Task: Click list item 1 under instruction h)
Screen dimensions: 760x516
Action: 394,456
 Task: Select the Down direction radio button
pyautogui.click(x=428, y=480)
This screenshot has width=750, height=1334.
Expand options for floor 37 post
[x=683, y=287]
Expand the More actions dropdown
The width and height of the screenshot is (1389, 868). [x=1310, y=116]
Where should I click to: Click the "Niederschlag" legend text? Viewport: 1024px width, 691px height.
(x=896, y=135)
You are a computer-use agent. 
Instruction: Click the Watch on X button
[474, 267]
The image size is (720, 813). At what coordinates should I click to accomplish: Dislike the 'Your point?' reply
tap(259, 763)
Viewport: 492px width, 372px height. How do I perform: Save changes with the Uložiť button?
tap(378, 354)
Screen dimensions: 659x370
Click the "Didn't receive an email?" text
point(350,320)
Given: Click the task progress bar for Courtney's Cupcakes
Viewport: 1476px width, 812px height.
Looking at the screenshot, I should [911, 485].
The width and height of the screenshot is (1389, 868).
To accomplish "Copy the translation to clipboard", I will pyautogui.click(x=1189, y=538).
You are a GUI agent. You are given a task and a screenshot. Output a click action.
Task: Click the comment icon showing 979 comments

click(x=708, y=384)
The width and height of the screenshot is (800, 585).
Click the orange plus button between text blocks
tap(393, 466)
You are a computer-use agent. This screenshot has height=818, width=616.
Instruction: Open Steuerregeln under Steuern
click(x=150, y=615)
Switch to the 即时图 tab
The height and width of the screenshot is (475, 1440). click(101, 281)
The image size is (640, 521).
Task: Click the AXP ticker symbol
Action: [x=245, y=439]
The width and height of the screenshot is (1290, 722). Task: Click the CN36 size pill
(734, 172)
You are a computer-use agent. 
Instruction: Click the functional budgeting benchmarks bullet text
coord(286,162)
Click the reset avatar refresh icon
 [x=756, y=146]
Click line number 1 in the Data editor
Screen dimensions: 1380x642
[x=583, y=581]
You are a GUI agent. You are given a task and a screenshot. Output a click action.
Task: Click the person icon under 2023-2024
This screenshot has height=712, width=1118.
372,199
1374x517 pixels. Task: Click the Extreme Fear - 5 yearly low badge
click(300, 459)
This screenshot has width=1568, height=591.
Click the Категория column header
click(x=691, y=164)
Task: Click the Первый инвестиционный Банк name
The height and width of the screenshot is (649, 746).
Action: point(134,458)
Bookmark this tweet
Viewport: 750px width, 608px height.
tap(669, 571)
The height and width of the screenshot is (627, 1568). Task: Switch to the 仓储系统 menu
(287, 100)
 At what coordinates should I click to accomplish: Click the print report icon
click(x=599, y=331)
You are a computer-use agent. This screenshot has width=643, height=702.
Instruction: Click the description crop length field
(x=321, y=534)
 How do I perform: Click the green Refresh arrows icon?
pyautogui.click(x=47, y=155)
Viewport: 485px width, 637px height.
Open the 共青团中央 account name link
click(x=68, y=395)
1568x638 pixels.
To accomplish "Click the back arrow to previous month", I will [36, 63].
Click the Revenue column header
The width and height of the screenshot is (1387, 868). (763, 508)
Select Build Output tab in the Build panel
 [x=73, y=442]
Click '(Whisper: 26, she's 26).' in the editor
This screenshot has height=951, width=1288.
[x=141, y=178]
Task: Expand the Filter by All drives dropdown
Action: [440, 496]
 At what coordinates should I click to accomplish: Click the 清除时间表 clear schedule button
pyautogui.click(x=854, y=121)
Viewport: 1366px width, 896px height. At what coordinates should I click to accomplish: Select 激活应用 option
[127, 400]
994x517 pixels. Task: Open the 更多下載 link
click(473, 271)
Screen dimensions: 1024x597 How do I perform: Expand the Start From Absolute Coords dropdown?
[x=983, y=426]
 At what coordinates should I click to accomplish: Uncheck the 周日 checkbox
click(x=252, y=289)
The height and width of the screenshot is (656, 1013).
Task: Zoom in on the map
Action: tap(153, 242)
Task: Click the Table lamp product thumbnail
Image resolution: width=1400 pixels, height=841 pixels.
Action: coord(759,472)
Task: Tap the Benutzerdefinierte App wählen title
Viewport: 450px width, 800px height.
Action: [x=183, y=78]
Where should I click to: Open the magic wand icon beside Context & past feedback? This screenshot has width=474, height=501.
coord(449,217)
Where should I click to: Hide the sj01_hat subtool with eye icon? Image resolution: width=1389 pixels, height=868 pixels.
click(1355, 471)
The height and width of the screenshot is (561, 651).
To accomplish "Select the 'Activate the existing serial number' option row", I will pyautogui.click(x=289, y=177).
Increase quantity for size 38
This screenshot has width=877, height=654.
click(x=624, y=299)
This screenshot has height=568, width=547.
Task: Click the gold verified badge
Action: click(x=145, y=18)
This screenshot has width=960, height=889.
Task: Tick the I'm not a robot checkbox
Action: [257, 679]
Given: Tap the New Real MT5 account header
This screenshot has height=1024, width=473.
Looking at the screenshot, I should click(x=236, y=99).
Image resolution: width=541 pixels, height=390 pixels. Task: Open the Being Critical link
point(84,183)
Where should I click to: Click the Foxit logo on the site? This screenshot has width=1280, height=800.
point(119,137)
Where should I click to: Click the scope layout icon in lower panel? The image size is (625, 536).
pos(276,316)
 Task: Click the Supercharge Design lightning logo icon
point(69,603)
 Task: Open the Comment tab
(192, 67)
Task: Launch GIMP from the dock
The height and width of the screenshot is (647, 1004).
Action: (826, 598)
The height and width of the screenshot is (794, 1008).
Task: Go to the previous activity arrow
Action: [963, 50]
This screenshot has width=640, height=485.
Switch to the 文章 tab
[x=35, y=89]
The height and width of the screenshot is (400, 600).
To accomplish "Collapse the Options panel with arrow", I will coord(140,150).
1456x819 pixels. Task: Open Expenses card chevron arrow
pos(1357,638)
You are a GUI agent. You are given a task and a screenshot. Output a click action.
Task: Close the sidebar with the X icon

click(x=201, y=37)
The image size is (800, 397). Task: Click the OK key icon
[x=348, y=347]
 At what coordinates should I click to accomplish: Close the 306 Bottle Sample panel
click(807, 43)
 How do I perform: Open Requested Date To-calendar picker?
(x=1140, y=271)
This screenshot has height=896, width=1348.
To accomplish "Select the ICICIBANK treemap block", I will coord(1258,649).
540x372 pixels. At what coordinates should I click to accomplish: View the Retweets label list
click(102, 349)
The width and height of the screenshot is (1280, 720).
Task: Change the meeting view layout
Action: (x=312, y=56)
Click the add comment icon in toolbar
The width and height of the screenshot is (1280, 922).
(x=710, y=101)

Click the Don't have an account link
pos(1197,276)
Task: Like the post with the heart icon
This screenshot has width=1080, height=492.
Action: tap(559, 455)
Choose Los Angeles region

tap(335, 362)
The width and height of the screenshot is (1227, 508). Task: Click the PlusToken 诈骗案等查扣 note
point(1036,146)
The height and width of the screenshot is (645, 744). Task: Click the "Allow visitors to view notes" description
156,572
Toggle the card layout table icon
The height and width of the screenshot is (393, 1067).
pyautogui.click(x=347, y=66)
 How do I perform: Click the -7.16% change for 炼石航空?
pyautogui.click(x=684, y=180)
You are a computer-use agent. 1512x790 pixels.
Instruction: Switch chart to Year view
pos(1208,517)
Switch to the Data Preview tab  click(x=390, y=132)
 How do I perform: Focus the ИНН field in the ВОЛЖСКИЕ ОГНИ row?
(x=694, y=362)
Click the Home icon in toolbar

* * *

*Task requirements*
A single number is required: how many lines in the material above include the string "computer".

*Task output*
5